The distinction between micro-batching and streaming is architectural but important:
- True streaming processes each event individually as it arrives
- Micro-batching accumulates events over a short window and processes them together
In practice, many use cases that seem to require streaming can be served by micro-batching. If "real-time" for your use case means data is no more than 1 minute old (not 1 second old), micro-batching is a significantly simpler solution.
Spark Structured Streaming is the most widely used micro-batching system. You write code that looks like a streaming pipeline, but internally Spark processes micro-batches at a configurable interval. This makes it easy to develop and test (using Spark's batch tools) while achieving near-real-time results.
AWS Kinesis Firehose buffers streaming events for a configurable interval (minimum 60 seconds) before writing them to S3 or a data warehouse.
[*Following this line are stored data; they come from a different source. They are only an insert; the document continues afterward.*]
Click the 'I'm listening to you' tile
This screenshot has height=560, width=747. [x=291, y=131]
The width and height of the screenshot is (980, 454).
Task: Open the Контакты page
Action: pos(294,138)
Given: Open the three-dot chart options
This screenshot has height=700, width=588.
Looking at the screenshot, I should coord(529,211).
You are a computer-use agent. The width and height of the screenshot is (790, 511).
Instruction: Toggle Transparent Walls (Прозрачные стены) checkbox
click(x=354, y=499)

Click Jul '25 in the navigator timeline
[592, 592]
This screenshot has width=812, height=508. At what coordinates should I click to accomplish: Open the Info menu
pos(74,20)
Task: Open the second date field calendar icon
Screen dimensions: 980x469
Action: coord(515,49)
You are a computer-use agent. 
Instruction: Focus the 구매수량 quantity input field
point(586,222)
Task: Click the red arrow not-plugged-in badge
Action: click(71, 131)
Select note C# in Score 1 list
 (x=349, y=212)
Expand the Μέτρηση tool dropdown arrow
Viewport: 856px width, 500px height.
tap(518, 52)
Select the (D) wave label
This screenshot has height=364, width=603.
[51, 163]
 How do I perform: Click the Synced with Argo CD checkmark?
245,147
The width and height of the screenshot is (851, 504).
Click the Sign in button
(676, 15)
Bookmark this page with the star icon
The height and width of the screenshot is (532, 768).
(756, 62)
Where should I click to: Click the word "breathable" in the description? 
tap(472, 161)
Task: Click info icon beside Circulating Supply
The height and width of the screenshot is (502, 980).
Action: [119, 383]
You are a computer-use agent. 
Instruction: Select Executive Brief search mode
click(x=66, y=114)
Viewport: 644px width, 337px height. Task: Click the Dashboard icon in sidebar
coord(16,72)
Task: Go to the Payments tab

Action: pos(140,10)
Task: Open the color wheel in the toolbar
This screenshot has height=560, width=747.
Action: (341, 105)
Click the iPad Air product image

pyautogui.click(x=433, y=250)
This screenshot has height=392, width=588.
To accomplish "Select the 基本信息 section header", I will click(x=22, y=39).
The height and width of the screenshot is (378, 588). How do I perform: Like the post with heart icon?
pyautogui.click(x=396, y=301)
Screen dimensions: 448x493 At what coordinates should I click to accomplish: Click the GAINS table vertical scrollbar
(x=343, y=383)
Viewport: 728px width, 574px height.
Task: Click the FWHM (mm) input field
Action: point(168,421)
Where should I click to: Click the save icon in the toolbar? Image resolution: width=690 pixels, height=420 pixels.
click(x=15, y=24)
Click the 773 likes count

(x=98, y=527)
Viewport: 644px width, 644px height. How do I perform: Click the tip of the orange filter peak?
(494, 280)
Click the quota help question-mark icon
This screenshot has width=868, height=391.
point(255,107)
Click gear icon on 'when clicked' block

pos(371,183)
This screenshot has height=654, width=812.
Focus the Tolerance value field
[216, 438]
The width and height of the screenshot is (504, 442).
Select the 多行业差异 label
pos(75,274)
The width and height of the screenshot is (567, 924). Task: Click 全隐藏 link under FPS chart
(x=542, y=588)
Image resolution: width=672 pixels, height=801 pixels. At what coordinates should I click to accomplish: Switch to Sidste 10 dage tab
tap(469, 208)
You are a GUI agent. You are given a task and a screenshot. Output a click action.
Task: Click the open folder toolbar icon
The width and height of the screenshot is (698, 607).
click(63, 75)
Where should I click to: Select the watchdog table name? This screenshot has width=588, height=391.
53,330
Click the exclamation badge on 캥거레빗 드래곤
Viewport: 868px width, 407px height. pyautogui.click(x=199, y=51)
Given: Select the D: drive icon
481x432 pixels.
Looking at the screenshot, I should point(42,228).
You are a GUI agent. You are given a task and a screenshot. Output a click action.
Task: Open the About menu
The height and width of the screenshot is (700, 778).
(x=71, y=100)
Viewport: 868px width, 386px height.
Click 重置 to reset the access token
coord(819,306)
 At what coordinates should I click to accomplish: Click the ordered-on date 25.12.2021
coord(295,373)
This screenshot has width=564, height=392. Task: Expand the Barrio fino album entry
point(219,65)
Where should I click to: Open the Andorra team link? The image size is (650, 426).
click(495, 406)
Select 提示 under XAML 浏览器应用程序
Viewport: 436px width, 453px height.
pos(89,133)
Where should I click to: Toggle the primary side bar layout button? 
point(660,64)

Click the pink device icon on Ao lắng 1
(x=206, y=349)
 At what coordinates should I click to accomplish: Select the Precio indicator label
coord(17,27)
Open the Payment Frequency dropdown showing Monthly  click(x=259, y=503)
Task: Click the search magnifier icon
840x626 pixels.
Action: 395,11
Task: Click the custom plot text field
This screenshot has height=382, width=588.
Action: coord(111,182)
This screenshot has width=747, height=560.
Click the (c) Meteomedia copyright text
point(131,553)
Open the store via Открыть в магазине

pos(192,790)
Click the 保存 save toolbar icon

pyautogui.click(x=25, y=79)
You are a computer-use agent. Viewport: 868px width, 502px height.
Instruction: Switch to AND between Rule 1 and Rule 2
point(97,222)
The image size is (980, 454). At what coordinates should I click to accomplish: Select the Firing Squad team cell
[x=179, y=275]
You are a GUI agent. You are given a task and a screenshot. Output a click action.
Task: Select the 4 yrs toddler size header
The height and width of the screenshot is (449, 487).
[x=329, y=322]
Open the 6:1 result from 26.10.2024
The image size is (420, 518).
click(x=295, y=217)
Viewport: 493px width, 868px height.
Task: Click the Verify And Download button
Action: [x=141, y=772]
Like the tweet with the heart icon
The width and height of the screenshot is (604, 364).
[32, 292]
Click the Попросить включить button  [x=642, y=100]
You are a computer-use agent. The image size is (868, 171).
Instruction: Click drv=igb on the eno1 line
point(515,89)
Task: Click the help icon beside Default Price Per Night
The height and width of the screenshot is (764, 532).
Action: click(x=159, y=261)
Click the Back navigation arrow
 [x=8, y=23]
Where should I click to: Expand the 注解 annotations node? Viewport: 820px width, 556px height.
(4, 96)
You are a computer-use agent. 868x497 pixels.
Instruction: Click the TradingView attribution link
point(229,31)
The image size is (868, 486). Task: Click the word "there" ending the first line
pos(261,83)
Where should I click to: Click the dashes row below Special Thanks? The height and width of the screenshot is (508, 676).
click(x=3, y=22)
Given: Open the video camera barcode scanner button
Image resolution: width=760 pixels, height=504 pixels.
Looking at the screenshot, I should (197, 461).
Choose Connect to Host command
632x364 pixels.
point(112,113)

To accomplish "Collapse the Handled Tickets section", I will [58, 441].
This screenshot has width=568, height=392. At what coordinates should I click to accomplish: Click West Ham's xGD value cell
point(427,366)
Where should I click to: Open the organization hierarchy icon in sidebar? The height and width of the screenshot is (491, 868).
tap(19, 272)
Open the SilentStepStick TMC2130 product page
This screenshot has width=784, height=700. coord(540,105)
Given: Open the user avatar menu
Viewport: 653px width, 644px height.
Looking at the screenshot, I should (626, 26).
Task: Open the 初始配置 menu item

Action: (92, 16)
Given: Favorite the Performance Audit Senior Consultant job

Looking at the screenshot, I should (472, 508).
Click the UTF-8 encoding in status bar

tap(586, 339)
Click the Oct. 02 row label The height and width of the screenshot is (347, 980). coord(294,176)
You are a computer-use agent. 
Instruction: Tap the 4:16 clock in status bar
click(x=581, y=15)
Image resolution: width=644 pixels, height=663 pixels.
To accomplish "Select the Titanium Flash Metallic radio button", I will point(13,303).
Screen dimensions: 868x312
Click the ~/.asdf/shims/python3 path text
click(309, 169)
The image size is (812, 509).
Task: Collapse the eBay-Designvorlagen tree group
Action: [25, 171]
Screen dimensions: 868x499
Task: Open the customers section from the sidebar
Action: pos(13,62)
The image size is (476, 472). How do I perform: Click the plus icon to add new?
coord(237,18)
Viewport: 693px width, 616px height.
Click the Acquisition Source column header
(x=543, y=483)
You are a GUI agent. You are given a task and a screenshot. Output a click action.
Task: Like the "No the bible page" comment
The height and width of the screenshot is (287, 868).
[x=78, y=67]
For teams that need data fresher than hourly but do not need sub-second latency, Firehose is far simpler to operate than a full Flink deployment.
Key Takeaways
- Batch processing collects data over time and processes it at scheduled intervals; it is the appropriate choice when latency tolerance is measured in minutes or longer
- Streaming processing handles events as they arrive, within milliseconds to seconds; it is necessary for fraud detection, real-time personalization, and operational monitoring
- Batch is operationally simpler, less expensive, and correct for most analytical use cases
- Streaming requires significant operational investment (Kafka, Flink/Spark Streaming) and is justified only when batch latency genuinely fails to meet business requirements
- Micro-batching (Spark Structured Streaming, Kinesis Firehose) provides a middle ground: near-real-time latency with lower operational complexity than true event-by-event streaming
Common Mistakes to Avoid
Streaming everything. The engineering cost of streaming infrastructure is high. Teams that apply streaming to use cases where 15-minute batch intervals would suffice are spending engineering capacity on unnecessary complexity. Always ask: what is the actual latency requirement? Is streaming the only way to meet it?
Ignoring cost. Streaming infrastructure runs continuously and is typically billed by time (not by volume). A Kafka cluster plus a Flink application running 24/7 can cost tens of thousands of dollars per month. Evaluate whether the business value of real-time latency justifies this cost before committing to streaming.
Under-estimating streaming complexity. Streaming systems have failure modes that batch systems do not: consumer lag (the processor is falling behind the rate of incoming events), duplicate processing (what happens when a job restarts mid-stream?), late-arriving events (an event from 5 minutes ago arrives out of order). These are solvable problems, but they require deliberate design and add significant operational burden.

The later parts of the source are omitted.